Well, CNNMoney.com may have made a related faux pas.
Earlier this week, Money ranked Merrimack 43rd on its list of 100 “best places to live” for 2009, based on factors such as population, education scores, crime statistics and income.
While Merrimack earned its rank numbers-wise, a closer look at CNNMoney.com’s sparse description of the town suggests the writer may have never set foot there.
Mysteriously identified only as “R.G.,” the writer says that Merrimack is “only an hour away from the ocean and the White Mountains.”
Now that’s some fast driving.
“The town,” R.G. continues, “attracts people for its shopping along Route 3.”
Perhaps he’s referring to Chelsea Property Group’s yet to-be-built 135-store, outlet mall, which will be in the neighborhood of Route 3? Or maybe Zyla’s, before it closed?
Merrimack, R.G. writes, is also an attractor for “recreation on conservation land along a lake.”
Which lake?
There’s Baboosic and Naticook and . . . well, maybe neither were listed in Wikipedia.
In all, R.G. reduced the description of Merrimack to 70 words. If you divide them among the town’s 27,000 residents, each person would get two one thousandths of a word.
Other New Hampshire communities also made the cut. R.G. proves to have totally immersed himself in those places, too – meaning he or she Googled them.
In the entry on 66th-ranked Hooksett, (which is published in online text as “Hookset”) R.G. writes that the town has “retained its rural character.” In a rapid change of heart, R.G. then writes that in “Hookset,” “fields and farms are gone.”
Plus, the poor residents of Concord, which came in 95th, will have to be informed that R.G. downgraded their capital city to a “town.”
Maybe we should throw R.G. a bone. After all, the rankings are really a numbers game. And who cares, especially if it puts communities on the map and makes people happy?
Nashua was crowned twice by Money Magazine, first in 1987 and then in 1997.
After Nashua achieved top honors for a second time, the phone at the Greater Nashua Chamber of Commerce was off the hook with folks from far-away, bottom-dwelling towns “wondering what makes us so special.”
Even the British Broadcasting Corp. showed up in Nashua to interview then-mayor Don Davidson, who said at the time he gave 45 interviews in a matter of days after the announcement.

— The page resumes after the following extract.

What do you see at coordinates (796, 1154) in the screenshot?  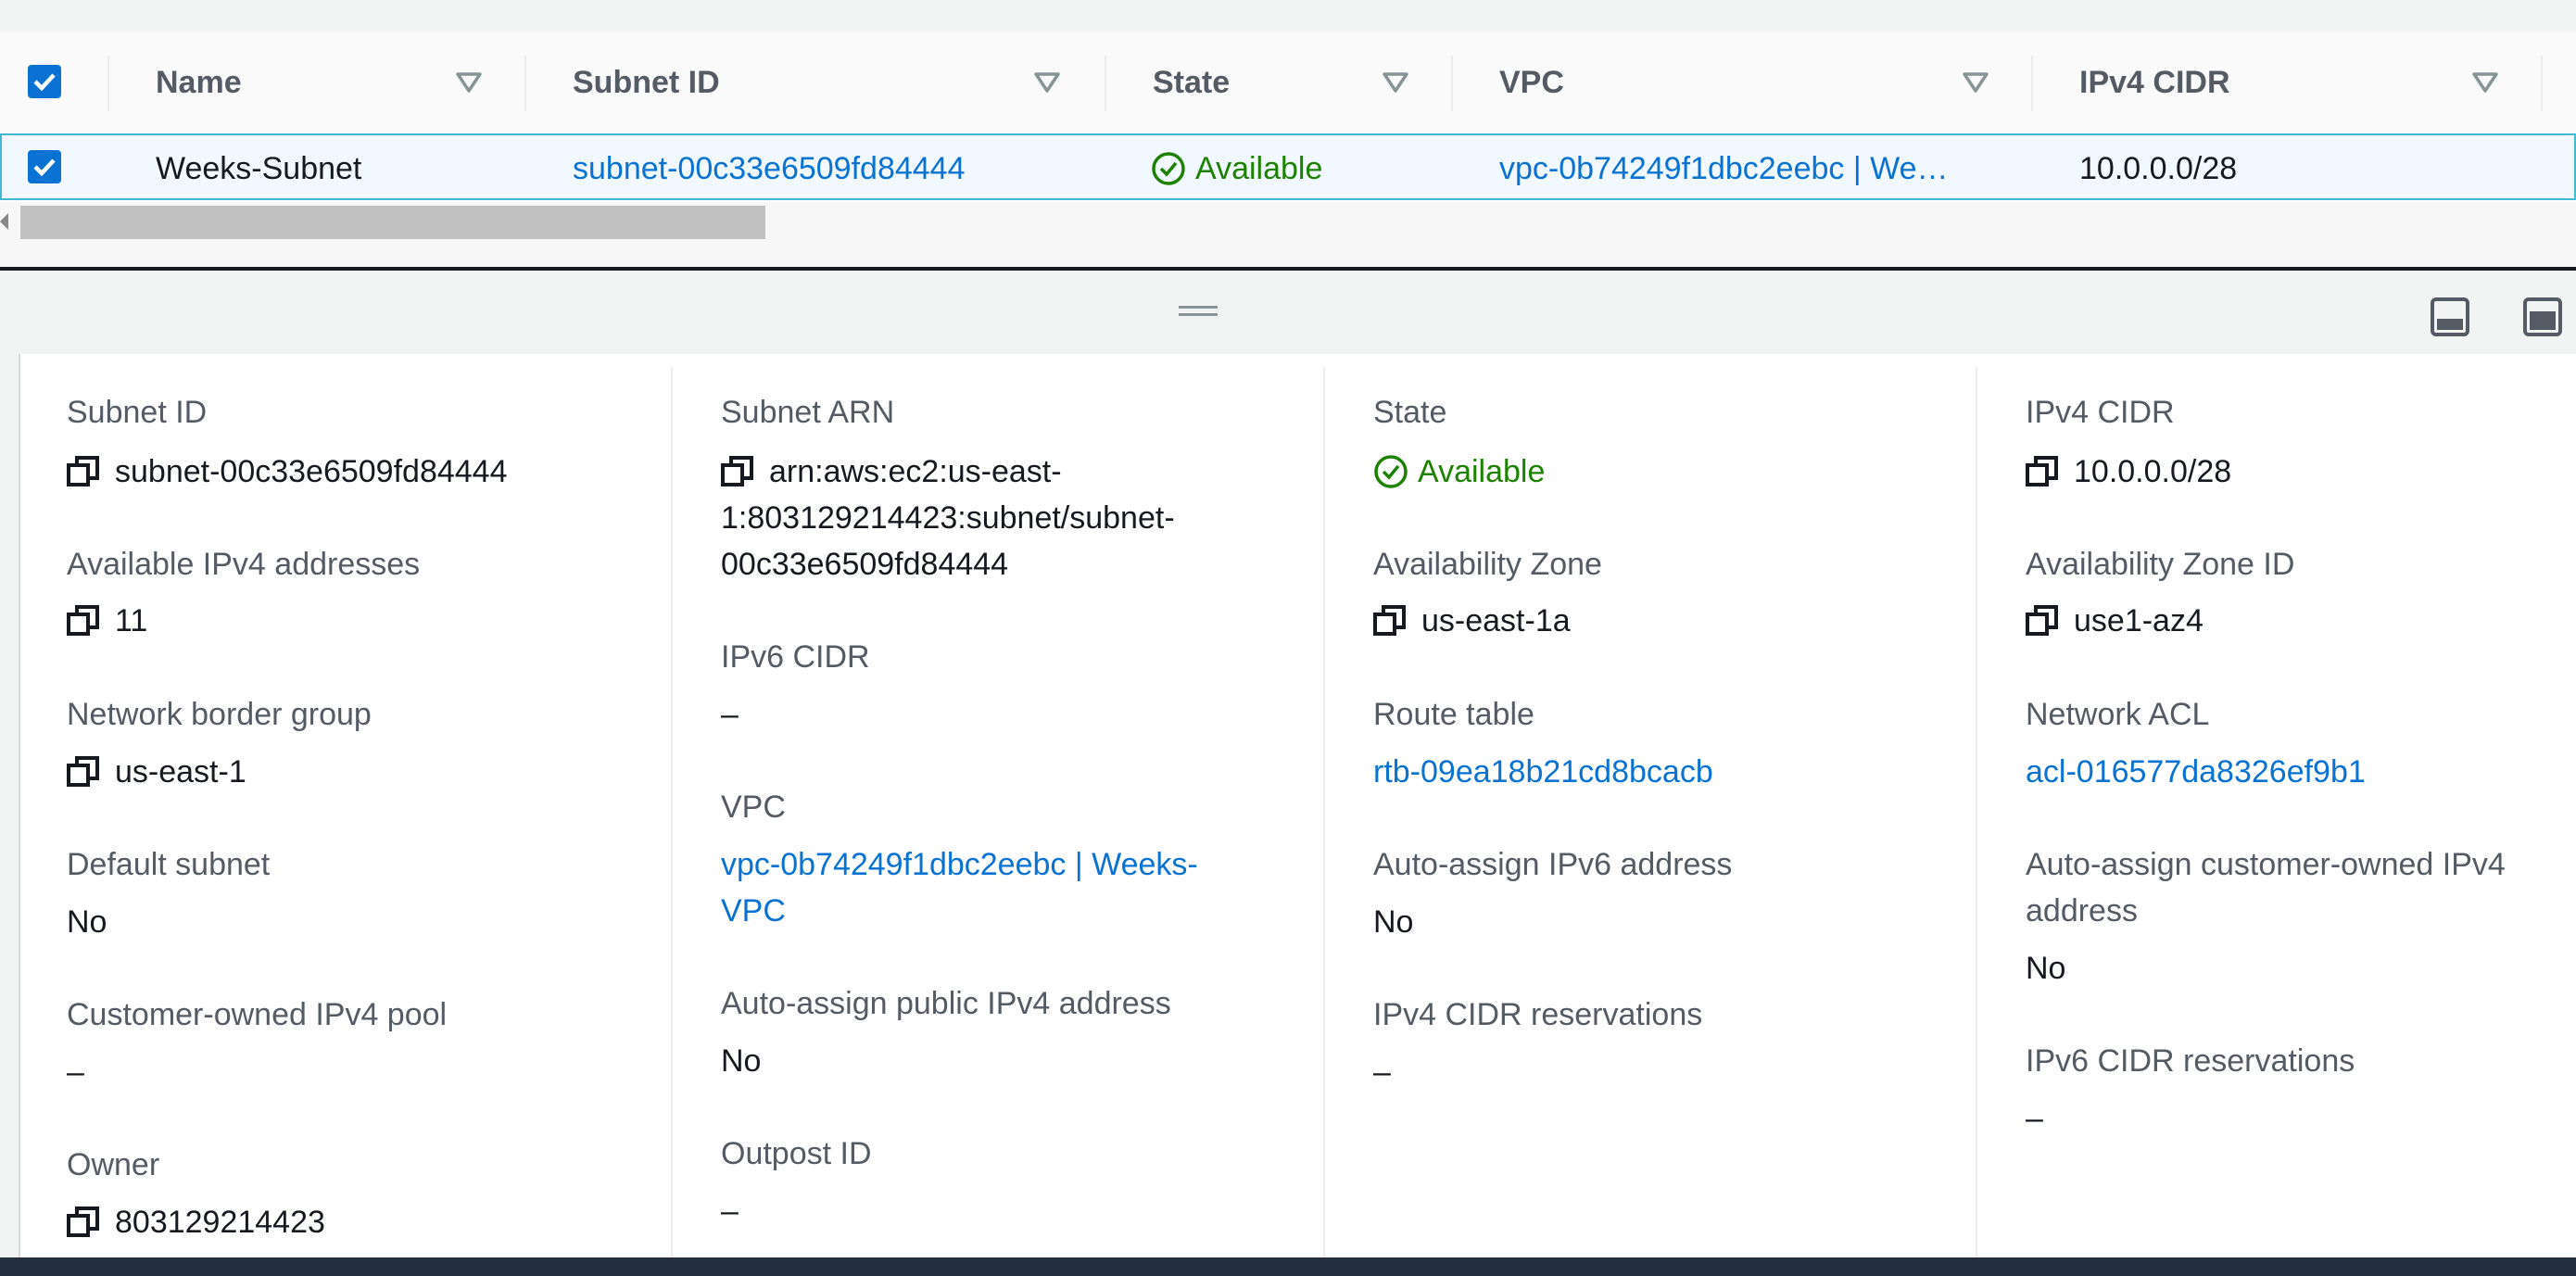 I see `detail-label-outpost-id: Outpost ID` at bounding box center [796, 1154].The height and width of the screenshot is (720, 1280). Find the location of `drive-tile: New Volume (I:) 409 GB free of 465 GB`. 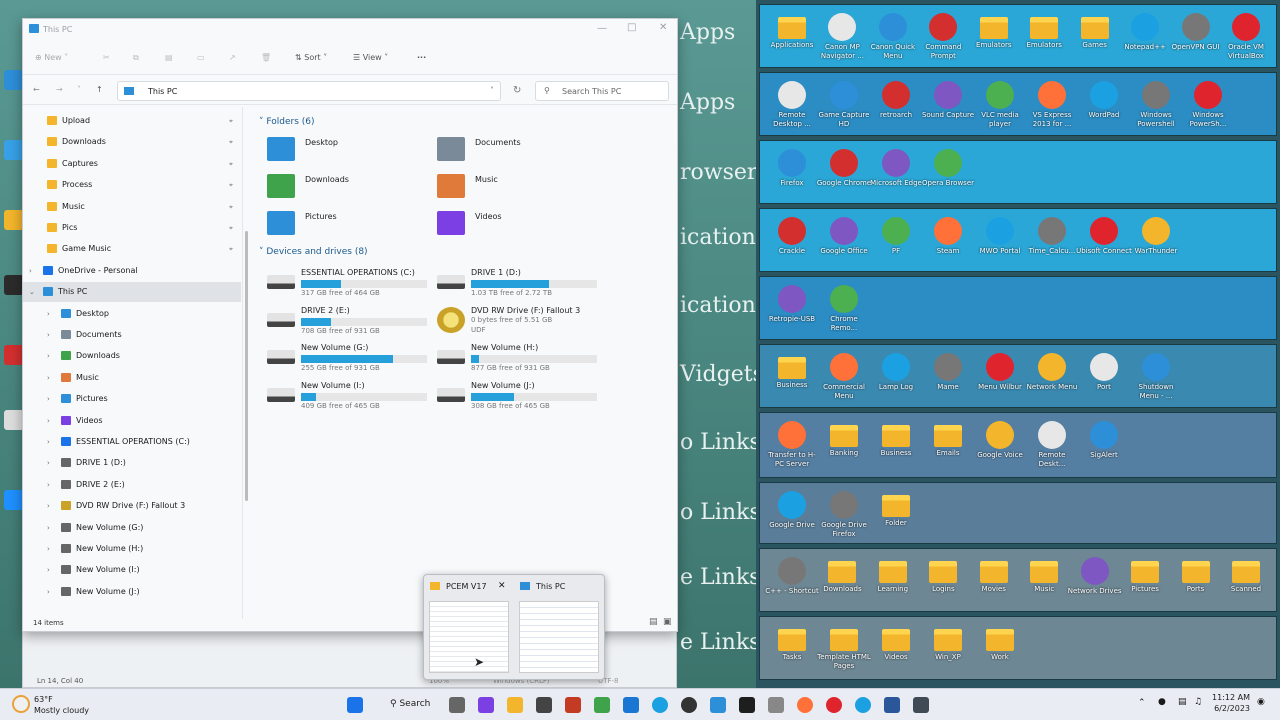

This week, Town Council Chairman Tom Mahon said in a statement that it is “really great to get this kind of national recognition,” as it “fits nicely with the council’s goal of encouraging economic development in the community and region.”
Understandably, folks in Merrimack – which is on a roll by receiving recent kudos in Forbes Magazine – may feel a sense of pride about making the list.
But maybe the people of Merrimack would invite R.G. to town for a bite at a locally owned watering hole or maybe an ice cream at old King Kone. R.G. could stroll around Horseshoe Pond, grab a beer at Budweiser and pet the Clydesdales, or maybe take in a summer evening concert at Abbie Griffin Park – things that make the town what it is.
Maybe then next year’s write up would have a little more Merrimack flavor. A little more life.
And since he’d be so familiar with what makes Merrimack unique, he’d be sure not to forget his E-ZPass.